Where do you want the shifters mounted on the drop bars? In the middle of the curve? DO you want the lever itself to be perpendicular to the ground or do you want the whole assembly up higher so you can take avantage of the hoods as handles?

are there any rules here?

I just taped my bars after the build and realized that i might have them too far into the curve but im new to road biking so perhaps that is the way they are suppose to be. Id imagine you want the ability to brake from the hood and also reach the lever from the curve in the drop position....


----------



## C-40 (Feb 4, 2004)

*brand?*

I'll assume Shimano, but their hoods are shaped a lot differently than SRAM or Campy. Regardless of the brands, the transition from the bar to the brake hood must be comfortable to you hand. Campy and SRAM should have a relatively flat transition with the bar and I insist that the portion of the brake hood, where my palms rest be horizontal or angled up a couple of degrees, otherwise your hand will want to slide forward, putting too much pressure on the crook of you thumb. With Shimano, the hood may form more of a V shape.

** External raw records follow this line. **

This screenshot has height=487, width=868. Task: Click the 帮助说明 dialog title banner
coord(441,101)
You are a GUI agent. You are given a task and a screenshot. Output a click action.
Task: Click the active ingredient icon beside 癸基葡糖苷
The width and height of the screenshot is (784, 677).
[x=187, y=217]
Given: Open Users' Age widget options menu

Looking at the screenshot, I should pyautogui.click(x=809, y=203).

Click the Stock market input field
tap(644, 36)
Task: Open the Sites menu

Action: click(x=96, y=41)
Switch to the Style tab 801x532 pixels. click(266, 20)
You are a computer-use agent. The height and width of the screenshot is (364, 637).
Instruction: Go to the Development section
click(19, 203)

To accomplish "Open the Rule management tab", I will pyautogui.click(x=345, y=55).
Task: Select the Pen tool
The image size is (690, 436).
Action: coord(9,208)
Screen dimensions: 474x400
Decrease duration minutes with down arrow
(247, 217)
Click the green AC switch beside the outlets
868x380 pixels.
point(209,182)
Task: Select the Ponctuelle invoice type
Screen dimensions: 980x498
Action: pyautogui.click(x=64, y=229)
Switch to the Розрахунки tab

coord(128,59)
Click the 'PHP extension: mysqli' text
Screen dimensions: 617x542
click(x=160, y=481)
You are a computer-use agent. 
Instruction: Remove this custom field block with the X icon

If you place the shifters too far down on the curve, it increases the drop and reach. Then you'll end up wanting a higher rise stem or more spacer under the stem and a shorter stem. Shimano brake hoods create a longer reach than Campy or SRAM, so you probably don't want to add even more by placing the shifter low on the bars.

Here's a picture of how NOT to do it. The levers aren't really mounted too low (notice the V shape between the bars and brake hood), but the bars are rotated down and these bars also have a lot of rampdown, which places the hoods lower than the top of the bars.


----------



## scale (Mar 23, 2008)

yes they are shimano sti shifters. My drop bars are about paralell with the ground if not tilted slightly outward. 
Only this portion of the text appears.